Moscow revels as Grozny burns

Nine burnt-out Russian tanks stood yesterday in the smoke-filled ruins of central Grozny, proof that Moscow's new year military offensive is meeting determined resistance from the fighters of Chechnya. Fires gutted apartment buildings and damaged an oil refinery over the weekend as truckloads of Chechens arrived in Grozny to defend their republic's effort to win independence from Russia.

The conflict is the worst on Russian soil since the Second World War and cast a shadow over new year celebrations, traditionally the biggest Russian party of the year. In what seemed execrable taste, one Moscow television station broadcast a late-night show starring singers dressed in Russian military uniforms and bellowing out the Tom Jones hit "Delilah".

Among those spotted in the audience at this show were the reformist economist Grigory Yavlinsky, a critic of Russia's crackdown in Chechnya, and the Foreign Minister, Andrei Kozyrev, a vocal supporter of the intervention. Neither Mr Yavlinsky, sipping the viscous Russian equivalent of champagne, nor Mr Kozyrev, smoking a cigar, appeared troubled by the knowledge that Russia's commanders had just launched their most ferocious assault on Grozny since the crackdown started in earnest on 11 December.

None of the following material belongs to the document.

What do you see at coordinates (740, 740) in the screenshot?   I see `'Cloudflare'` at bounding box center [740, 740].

The Russian air force flew sorties over the Chechen capital every hour on New Year's Eve, and remorseless bombing and shelling covered half the city in flames and smoke. Military authorities said they were "within firing distance" of the headquarters of Dzhokhar Dudayev, the Chechen leader, but Chechen officials countered by claiming to have destroyed dozens of Russian tanks.

According to the Itar-Tass news agency, the Defence Minister, Pavel Grachev, and the Interior Minister, Viktor Yerin, flew to the region overnight to review the military operation.

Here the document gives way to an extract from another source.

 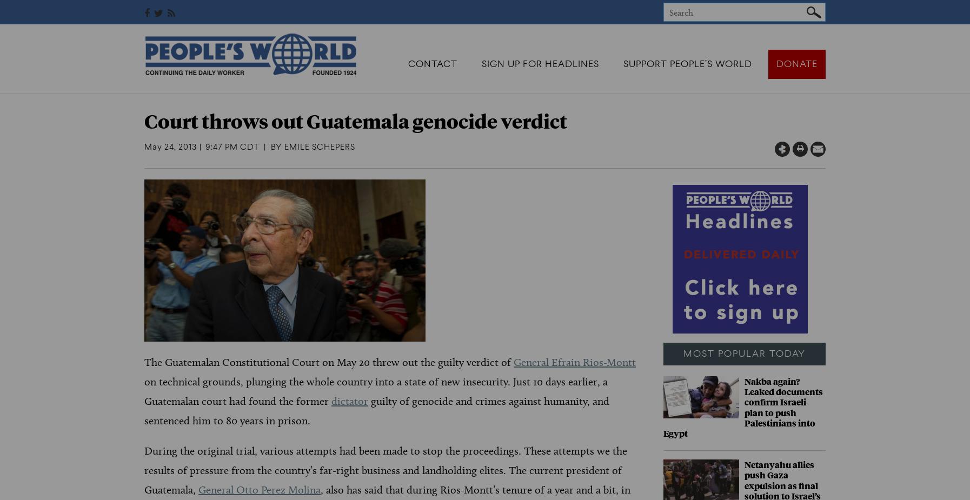 What do you see at coordinates (198, 490) in the screenshot?
I see `'General Otto Perez Molina'` at bounding box center [198, 490].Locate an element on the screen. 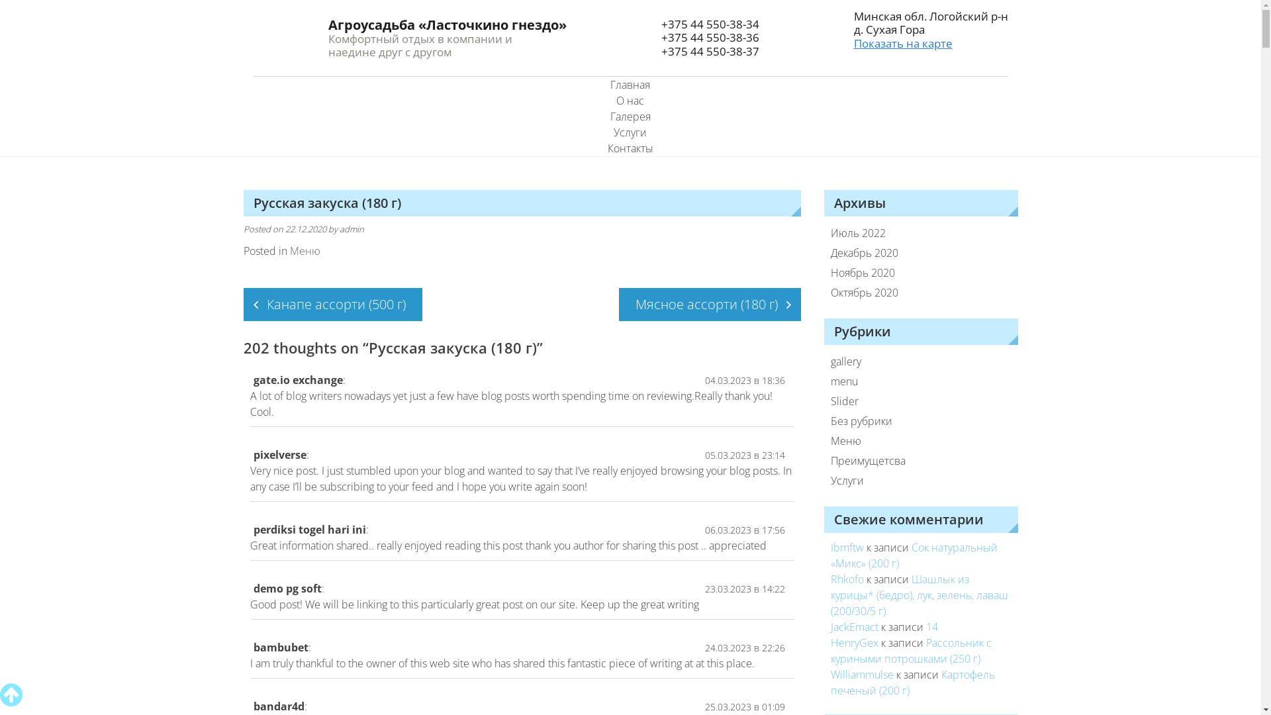 This screenshot has width=1271, height=715. '+375 44 550-38-37' is located at coordinates (708, 50).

The Russian assault has failed to knock out Chechnya's television station. On New Year's Eve the Chechen Information Minister, Movladi Udugov, broadcast an appeal to his countrymen: "Guard the borders, take up your arms, move to Grozny. Today, once and for all, we should solve the problem of the Russian occupation."

A few hours later, President Boris Yeltsin gave his own nationwide address. "My new year congratulations to all servicemen . . . When you carry out your duties, when you risk your lives even on New Year's Eve, remember that you are serving Russia and that you are defending Russia and the Russians," Mr Yeltsin said.

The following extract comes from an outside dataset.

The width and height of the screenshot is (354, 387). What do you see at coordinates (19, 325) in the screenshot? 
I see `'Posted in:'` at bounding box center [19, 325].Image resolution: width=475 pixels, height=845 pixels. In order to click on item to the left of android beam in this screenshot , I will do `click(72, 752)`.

"The most important task for me next year is to restore peace and normal life in Chechnya, North Ossetia and Ingushetia. Then the refugees will be able to return to their homes."

In the past three weeks, thousands of civilians have fled Grozny, a city of 400,000 before the Russian intervention. Precise casualty figures are unavailable, but it seems the fighting and the Russian air raids have killed hundreds of people.

By yesterday afternoon, the Russian government's press centre was issuing statements to the effect that Chechen resistance had all but collapsed. "Illegal military groups are putting up active resistance only on the approaches to the presidential palace," a spokesman said.

Such claims get a sceptical response from Russia's independent press, since they come from the same government information machine that alleged that Chechen forces were bombing their own civilians. "They clearly take Russians for dimwits," the liberal newspaper Izvestia said last week.

Meanwhile, Russia's human rights commissioner, Sergei Kovalyov, who went to Grozny soon after the start of the crackdown, denounced Mr Yeltsin. "From the basement of the heavily shelled residence of Dzhokhar Dudayev, we who fought with you for democracy in Russia in 1991 to 1994 tell you that we are on different sides of the barricades today," he said.

"We are not for Dudayev. We are against the war launched against the whole Chechen people . . . and unfortunately you are the commander-in-chief in this war. Today the problem is not about Chechnya but the democratic future of Russia."